GESTELLTE AUFGABE 1: Schreiben Sie aus dem Text über das Judentum im christlichen Glauben den Abschnitt zwischen "Der Schweizer Jesuit" und "so der Jesuit.", beide Stellen eingeschlossen, wortgetreu ab.
GESTELLTE AUFGABE 2: Führen Sie den Text über das Judentum im christlichen Glauben im Anschluss an seinen letzten Satz weiter.

Der Schweizer Jesuit und Judaist Christian Rutishauser hat ein besseres Verständnis des Judentums von Christen gefordert. Dies sei unerlässlich für die Erneuerung des christlichen Glaubens, sagte Rutishauser der Wiener Kirchenzeitung “Der Sonntag”. Im Alltag der Kirche werde dieser Bezug aber oft übergangen. “Es ist nicht angekommen, dass das Judentum ein Querschnittsthema für das Christsein darstellt”, so der Jesuit.

Rutishauser sagte: “In jedem Evangelium, in jedem Gottesdienst begegnen wir Juden, nicht nur den Pharisäern und Gegnern Jesu. Jesus kommt aus einer jüdischen Familie; Maria war eine jüdische Mutter, Mirjam; alle Jünger und auch Paulus sind Juden.” Die Schriften des Neuen Testaments seien zunächst jüdisch-messianische Texte gewesen. Erst im zweiten Jahrhundert, als sie in der christlichen Bibel gesammelt wurden, seien sie christlich geworden. Deshalb sei es wichtig, auch heute den Kontakt mit dem rabbinischen Judentum zu suchen. Das sei jedoch schwierig, “da Juden in unserer Gesellschaft seit der Schoah eine kleine Minderheit sind”.

ERFASSTE INFORMATIONEN:
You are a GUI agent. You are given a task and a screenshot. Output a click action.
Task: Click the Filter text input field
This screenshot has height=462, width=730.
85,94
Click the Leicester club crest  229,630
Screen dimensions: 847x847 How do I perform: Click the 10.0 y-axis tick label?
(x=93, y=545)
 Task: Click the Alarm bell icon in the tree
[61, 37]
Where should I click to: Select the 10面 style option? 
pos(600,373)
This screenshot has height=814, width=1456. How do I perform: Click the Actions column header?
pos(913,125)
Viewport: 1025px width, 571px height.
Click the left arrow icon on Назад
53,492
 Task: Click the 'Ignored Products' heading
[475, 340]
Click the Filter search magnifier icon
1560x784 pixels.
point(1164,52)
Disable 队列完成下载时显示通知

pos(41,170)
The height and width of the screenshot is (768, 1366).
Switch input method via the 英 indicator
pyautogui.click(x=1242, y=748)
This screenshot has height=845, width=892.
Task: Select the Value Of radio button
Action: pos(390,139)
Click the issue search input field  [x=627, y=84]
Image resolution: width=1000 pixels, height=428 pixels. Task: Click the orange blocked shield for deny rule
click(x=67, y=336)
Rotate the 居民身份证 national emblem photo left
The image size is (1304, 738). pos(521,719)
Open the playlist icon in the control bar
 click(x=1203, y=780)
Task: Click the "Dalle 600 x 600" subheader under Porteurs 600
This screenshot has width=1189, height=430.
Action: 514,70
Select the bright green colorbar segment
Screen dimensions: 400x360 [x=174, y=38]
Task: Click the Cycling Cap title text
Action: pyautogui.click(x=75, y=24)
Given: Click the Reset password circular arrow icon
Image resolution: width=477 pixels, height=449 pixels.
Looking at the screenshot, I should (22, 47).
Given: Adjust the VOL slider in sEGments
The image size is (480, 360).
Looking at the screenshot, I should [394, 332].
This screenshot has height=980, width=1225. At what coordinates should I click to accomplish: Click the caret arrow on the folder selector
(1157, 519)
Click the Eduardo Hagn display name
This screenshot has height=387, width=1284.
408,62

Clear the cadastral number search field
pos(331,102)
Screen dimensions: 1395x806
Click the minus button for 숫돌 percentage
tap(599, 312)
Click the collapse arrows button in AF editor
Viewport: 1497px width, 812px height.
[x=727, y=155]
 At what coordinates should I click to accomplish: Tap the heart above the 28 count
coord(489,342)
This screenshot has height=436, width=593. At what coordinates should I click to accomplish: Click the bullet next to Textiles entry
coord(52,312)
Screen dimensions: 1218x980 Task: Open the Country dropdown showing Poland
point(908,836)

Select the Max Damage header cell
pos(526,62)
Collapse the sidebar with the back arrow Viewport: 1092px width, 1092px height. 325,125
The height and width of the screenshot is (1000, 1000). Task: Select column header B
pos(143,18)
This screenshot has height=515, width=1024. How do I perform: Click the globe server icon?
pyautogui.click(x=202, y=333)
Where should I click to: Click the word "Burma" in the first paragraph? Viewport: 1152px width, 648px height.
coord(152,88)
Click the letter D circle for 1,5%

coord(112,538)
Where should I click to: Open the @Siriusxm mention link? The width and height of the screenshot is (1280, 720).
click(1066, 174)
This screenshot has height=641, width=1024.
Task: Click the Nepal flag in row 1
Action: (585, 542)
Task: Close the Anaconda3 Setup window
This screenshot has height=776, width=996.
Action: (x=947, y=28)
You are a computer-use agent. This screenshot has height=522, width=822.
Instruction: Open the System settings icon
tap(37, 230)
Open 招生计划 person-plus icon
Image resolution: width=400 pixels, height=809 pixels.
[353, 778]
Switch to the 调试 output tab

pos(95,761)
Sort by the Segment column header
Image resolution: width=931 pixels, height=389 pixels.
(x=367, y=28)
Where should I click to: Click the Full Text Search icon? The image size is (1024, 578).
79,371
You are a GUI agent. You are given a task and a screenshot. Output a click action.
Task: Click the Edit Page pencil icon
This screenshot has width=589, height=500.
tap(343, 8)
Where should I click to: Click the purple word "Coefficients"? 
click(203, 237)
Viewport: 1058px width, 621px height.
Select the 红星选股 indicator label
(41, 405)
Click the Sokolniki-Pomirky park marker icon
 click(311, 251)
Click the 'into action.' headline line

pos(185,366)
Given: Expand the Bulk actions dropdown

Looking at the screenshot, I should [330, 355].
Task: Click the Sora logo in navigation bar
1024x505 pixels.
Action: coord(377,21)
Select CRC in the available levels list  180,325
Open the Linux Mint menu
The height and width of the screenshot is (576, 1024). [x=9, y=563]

ERGEBNIS DER ÜBUNG 1:
Der Schweizer Jesuit und Judaist Christian Rutishauser hat ein besseres Verständnis des Judentums von Christen gefordert. Dies sei unerlässlich für die Erneuerung des christlichen Glaubens, sagte Rutishauser der Wiener Kirchenzeitung “Der Sonntag”. Im Alltag der Kirche werde dieser Bezug aber oft übergangen. “Es ist nicht angekommen, dass das Judentum ein Querschnittsthema für das Christsein darstellt”, so der Jesuit.

ERGEBNIS DER ÜBUNG 2:
Besonders hob Rutishauser die Konzilserklärung Nostra aetate hervor, die vor 60 Jahren veröffentlicht wurde. Das vierte Kapitel über das Judentum sei in wenigen Minuten zu lesen. “Jeder Gläubige sollte diese Zeilen kennen. Sie sind die Magna Charta des jüdisch-katholischen Dialogs”, sagte er. Doch das genüge nicht. “Die Forschung hat Enormes geleistet, sodass wir heute sehen, wie sich Judentum und Christentum erst in einem jahrhundertelangen Prozess ausdifferenziert haben.”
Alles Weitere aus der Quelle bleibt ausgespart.